Recogida de datos y análisis. Se realizó prospectivamente, a través de cuestionarios sobre necesidades de información y satisfacción del paciente, diseñados y probados durante el estudio. La morbilidad psicológica se calculó mediante la escala de Spielberg (STAI) y el cuestionario general de la Salud (GHQ-12). Los cuestionarios fueron administrados por primera vez después de la aleatorización, tres meses antes de la próxima cita y al medio y al final del ensayo.
El estudio comprendió dos fases, en la primera se usó regresión lineal para predecir los resultados de la variación del tratamiento recibido; en la segunda fase se analizaron los tratamientos ajustados mediante modelos lineales mixtos según el grupo de aleatorización y la estratificación de variables. Las variables nominales fueron comparadas usando Ji cuadrado y los test de Fisher y Mann-Withney U. Los resultados fueron comparados entre puntos de tiempo usando los test de Wilcoxon, McNemar y t de student.
Principales medidas de resultados.

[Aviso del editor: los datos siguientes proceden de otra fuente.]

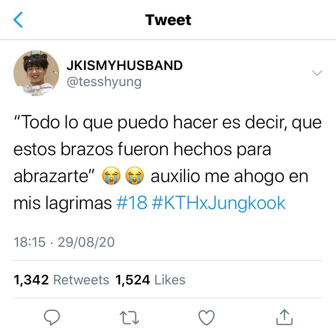Tap the second crying emoji
The height and width of the screenshot is (336, 336).
[x=134, y=176]
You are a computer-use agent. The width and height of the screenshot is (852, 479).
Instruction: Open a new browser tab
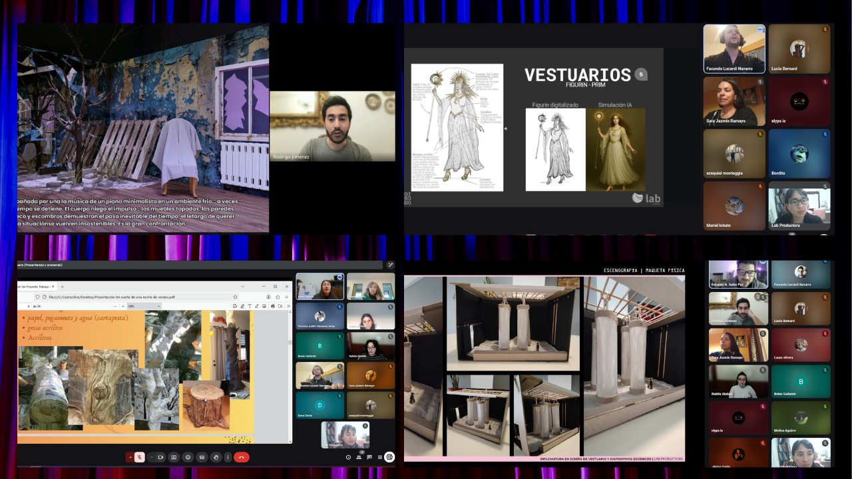(62, 286)
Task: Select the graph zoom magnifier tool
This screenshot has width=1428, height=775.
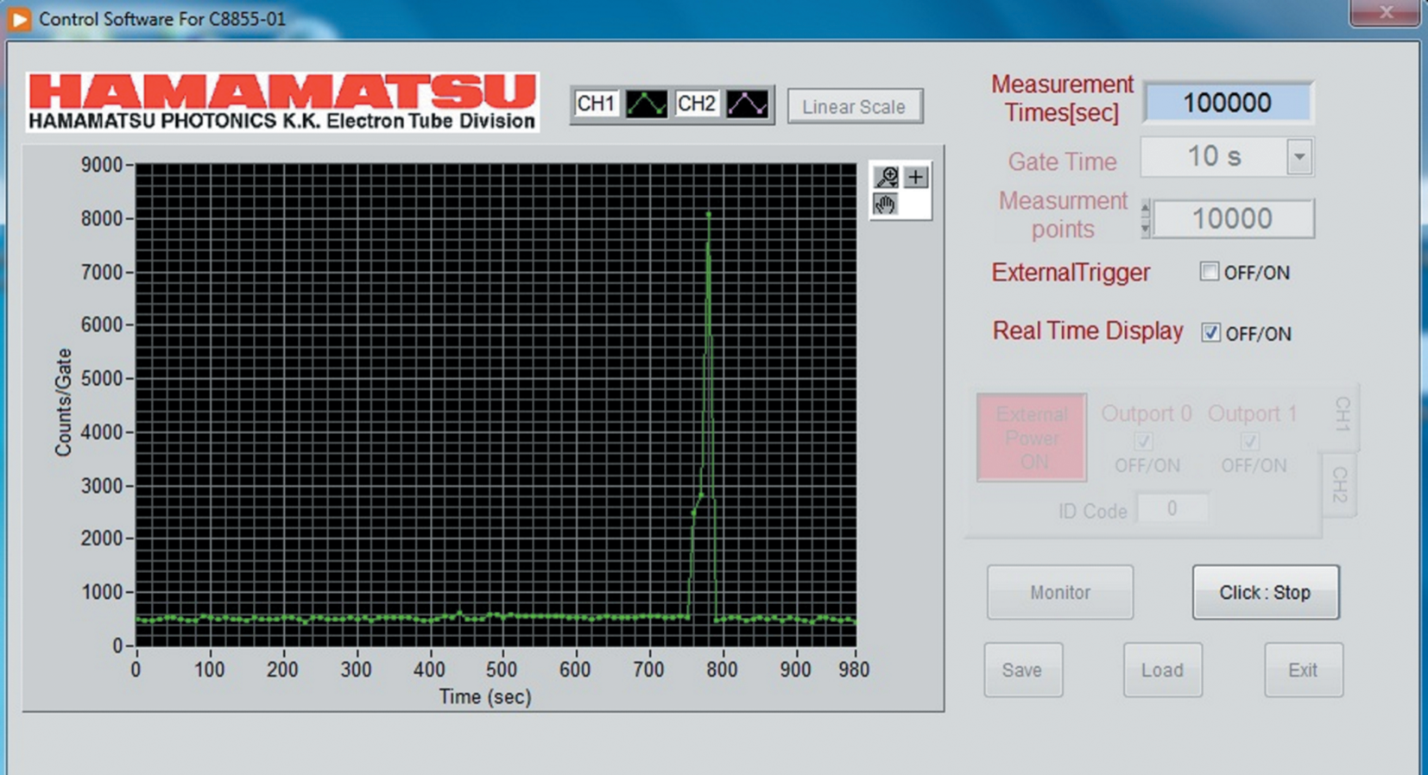Action: coord(887,177)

Variables independientes: Seguimiento telefónico, seguimiento tradicional. Variables dependientes: Morbilidad psicológica, necesidades de información, satisfacción de las participantes, investigaciones clínicas ordenadas y tiempo de detección de enfermedad recurrente.
Resultados. Se recolectaron datos entre marzo del 2003 y agosto del 2005, donde 183 pacientes pertenecieron al grupo control activo y 191 al grupo experimental, correspondientes al 49% y 51% de la población respectivamente. Permanecieron en el estudio una media de 24 meses en un rango de 2 a 43 meses. La muestra fue representativa en términos de edad, con edades entre los 55-64 años.

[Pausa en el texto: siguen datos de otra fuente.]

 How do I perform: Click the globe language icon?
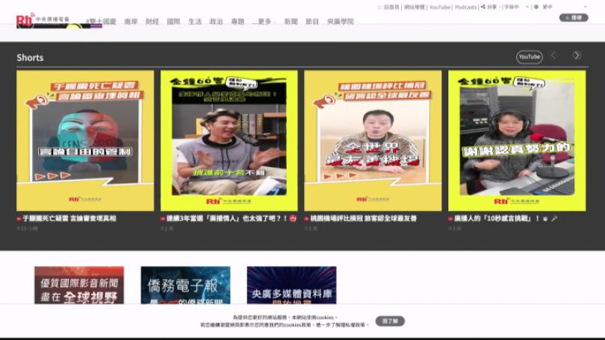(536, 7)
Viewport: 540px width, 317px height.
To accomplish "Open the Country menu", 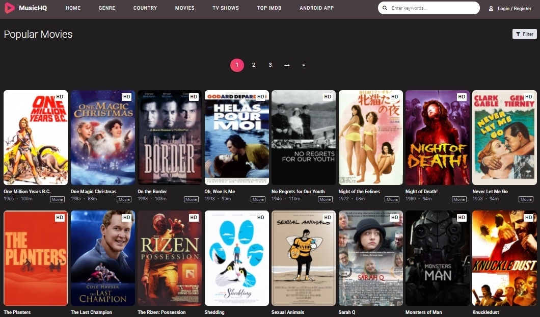I will (x=145, y=8).
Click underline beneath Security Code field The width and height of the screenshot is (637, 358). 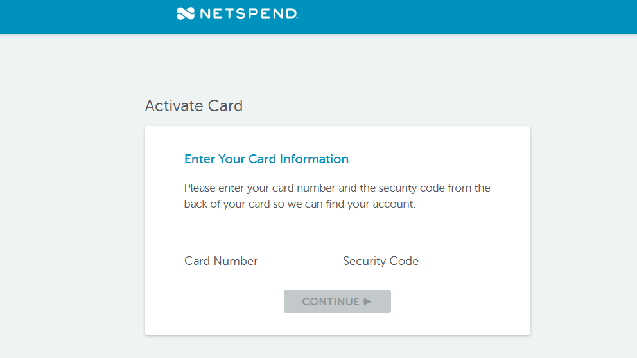[x=417, y=273]
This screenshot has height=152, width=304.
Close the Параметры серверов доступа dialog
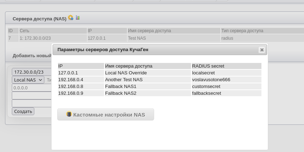pos(262,50)
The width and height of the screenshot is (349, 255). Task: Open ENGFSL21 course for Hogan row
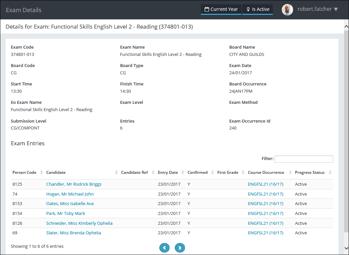point(265,194)
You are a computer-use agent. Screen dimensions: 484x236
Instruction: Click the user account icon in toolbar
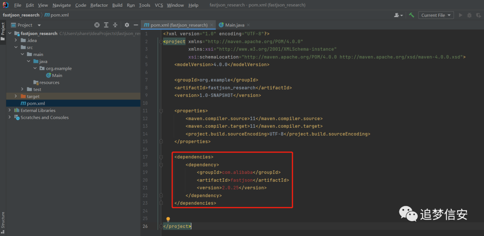(x=398, y=15)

-Morbilidad psicológica. Las medias en las puntuaciones de los niveles de ansiedad fueron menores para el grupo de seguimiento telefónico. La puntuación de GHQ-12 no determinó diferencias significativas entre los grupos en cada punto de tiempo.
-Necesidades de información. En ambos grupos, la necesidad más alta se relacionó con el riesgo genético, permaneciendo hasta el final del ensayo con el 30% de las respuestas en el grupo de seguimiento hospitalario y 32% en el grupo de seguimiento telefónico. La necesidad más baja de información correspondió al atractivo sexual, cuyos resultados fueron similares para los dos grupos al inicio y al final del ensayo.

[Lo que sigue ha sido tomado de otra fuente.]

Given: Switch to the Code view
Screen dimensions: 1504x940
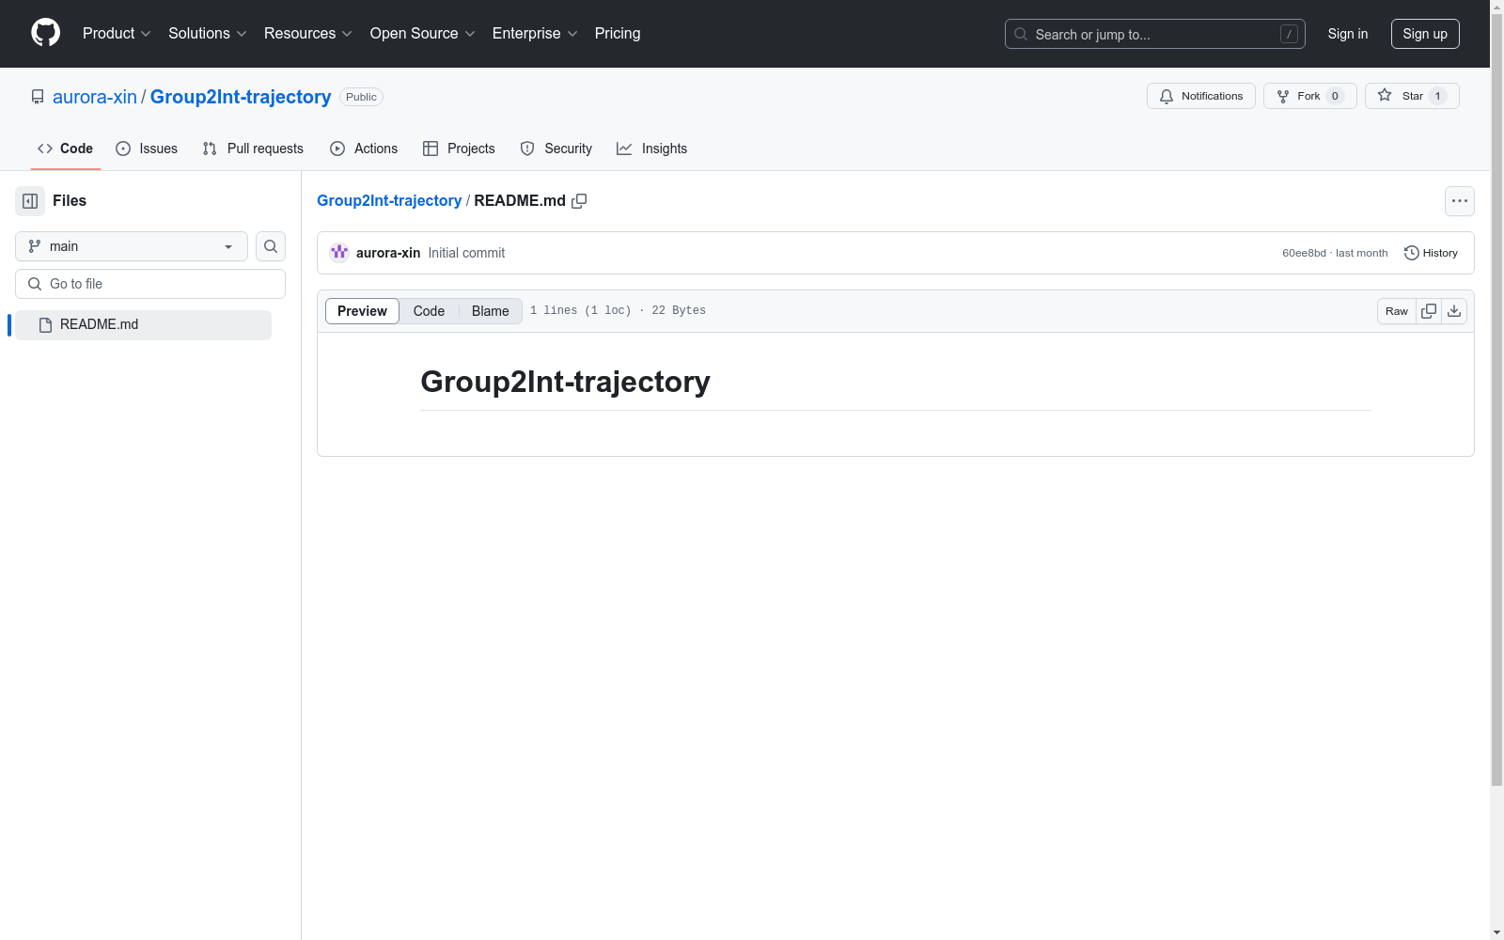Looking at the screenshot, I should (x=429, y=311).
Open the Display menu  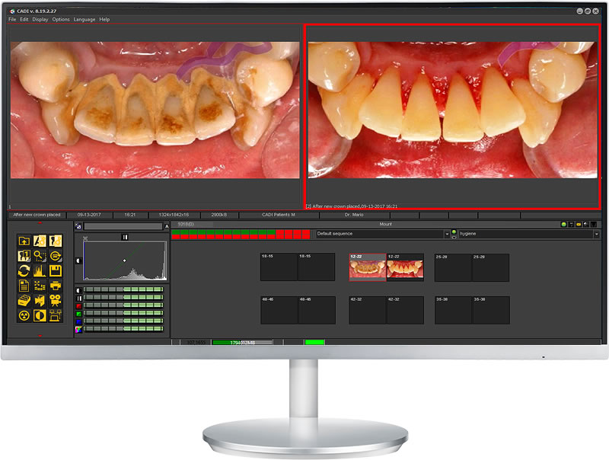point(40,19)
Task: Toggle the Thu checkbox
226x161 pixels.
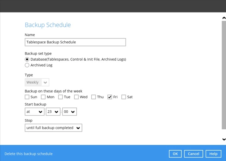Action: pyautogui.click(x=94, y=97)
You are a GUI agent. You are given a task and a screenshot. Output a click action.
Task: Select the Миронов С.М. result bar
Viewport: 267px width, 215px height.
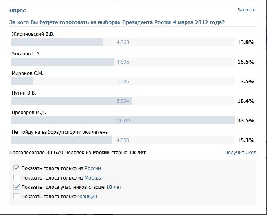point(123,82)
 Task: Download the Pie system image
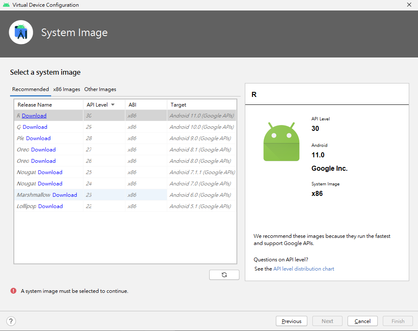click(38, 138)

-Satisfacción de las participantes. El grupo de seguimiento telefónico mostró significativamente más satisfacción con la información recibida en la mitad y al final del ensayo (p<0.001).
-Tiempo de detección de recurrencia. 17 participantes (5%) tuvieron recurrencia de cáncer confirmado durante el ensayo: seis en el grupo de seguimiento hospitalario y once en el grupo de seguimiento telefónico. La mediana de confirmación fue de 60.5 meses.
Conclusiones. El seguimiento telefónico es una buena alternativa en términos de garantizar medidas que no incrementen los niveles de ansiedad y ofrezcan satisfacción con la atención recibida a las pacientes que han sido tratadas por cáncer de seno.
El ensayo demuestra que las variables de resultado propuestas no variaron significativamente para ambos grupos, por lo tanto el seguimiento telefónico tiene gran aplicabilidad en diversos grupos de pacientes con otro tipo de enfermedades, ya que existen enfermeras especializadas en muchas áreas de conocimiento que pueden proveer servicios e información de calidad, tambien contribuyendo a reducir los niveles de ocupación hospitalaria.